■ **Exercise objective**: From the line containing "[region] (275, 2510)" down to the line containing "Wacker Neuson WL52 pyöräkuormaaja (427, 448)" in the records below, reproduce every line exactly, ends included, and omit all others.

Start of The input

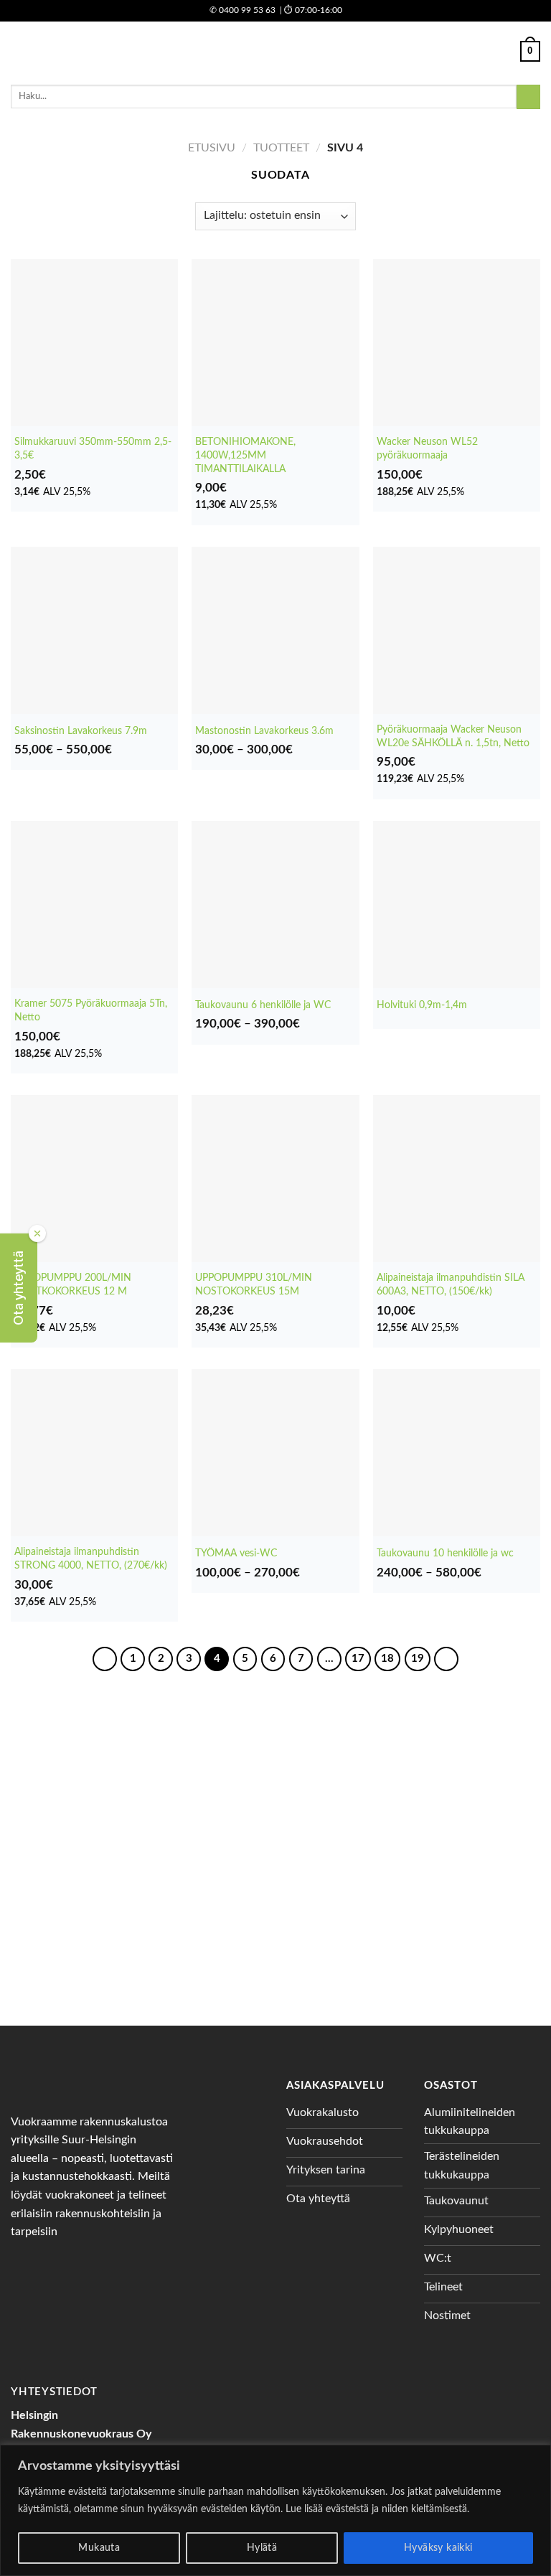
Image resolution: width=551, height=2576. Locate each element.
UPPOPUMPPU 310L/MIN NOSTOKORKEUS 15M (253, 1284)
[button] (18, 1288)
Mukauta (99, 2548)
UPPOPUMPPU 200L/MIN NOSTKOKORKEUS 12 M (72, 1284)
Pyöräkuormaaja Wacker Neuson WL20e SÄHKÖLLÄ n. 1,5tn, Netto (453, 736)
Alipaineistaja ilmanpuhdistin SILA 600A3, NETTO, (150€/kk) (450, 1284)
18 (387, 1658)
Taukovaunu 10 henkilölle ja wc (445, 1553)
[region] (275, 2510)
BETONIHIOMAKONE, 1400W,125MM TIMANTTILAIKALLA (245, 455)
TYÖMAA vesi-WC (236, 1553)
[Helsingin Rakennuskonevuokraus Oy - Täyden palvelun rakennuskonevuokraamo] (276, 51)
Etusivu (211, 148)
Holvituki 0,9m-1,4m (422, 1005)
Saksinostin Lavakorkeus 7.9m (80, 730)
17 (358, 1658)
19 (417, 1658)
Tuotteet (281, 148)
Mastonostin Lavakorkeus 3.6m (264, 730)
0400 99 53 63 (242, 10)
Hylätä (262, 2548)
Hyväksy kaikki (438, 2548)
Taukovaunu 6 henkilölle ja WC (263, 1005)
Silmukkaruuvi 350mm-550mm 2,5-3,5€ (92, 448)
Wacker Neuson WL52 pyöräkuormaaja (427, 448)
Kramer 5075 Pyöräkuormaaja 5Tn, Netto (90, 1010)
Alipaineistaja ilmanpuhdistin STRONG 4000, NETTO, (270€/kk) (90, 1558)
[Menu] (19, 51)
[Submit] (528, 97)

End of The input

■ **Problem solution**:
[region] (275, 2510)
BETONIHIOMAKONE, 1400W,125MM TIMANTTILAIKALLA (245, 455)
TYÖMAA vesi-WC (236, 1553)
[Helsingin Rakennuskonevuokraus Oy - Täyden palvelun rakennuskonevuokraamo] (276, 51)
Etusivu (211, 148)
Holvituki 0,9m-1,4m (422, 1005)
Saksinostin Lavakorkeus 7.9m (80, 730)
17 (358, 1658)
19 (417, 1658)
Tuotteet (281, 148)
Mastonostin Lavakorkeus 3.6m (264, 730)
0400 99 53 63 (242, 10)
Hylätä (262, 2548)
Hyväksy kaikki (438, 2548)
Taukovaunu 6 henkilölle ja WC (263, 1005)
Silmukkaruuvi 350mm-550mm 2,5-3,5€ (92, 448)
Wacker Neuson WL52 pyöräkuormaaja (427, 448)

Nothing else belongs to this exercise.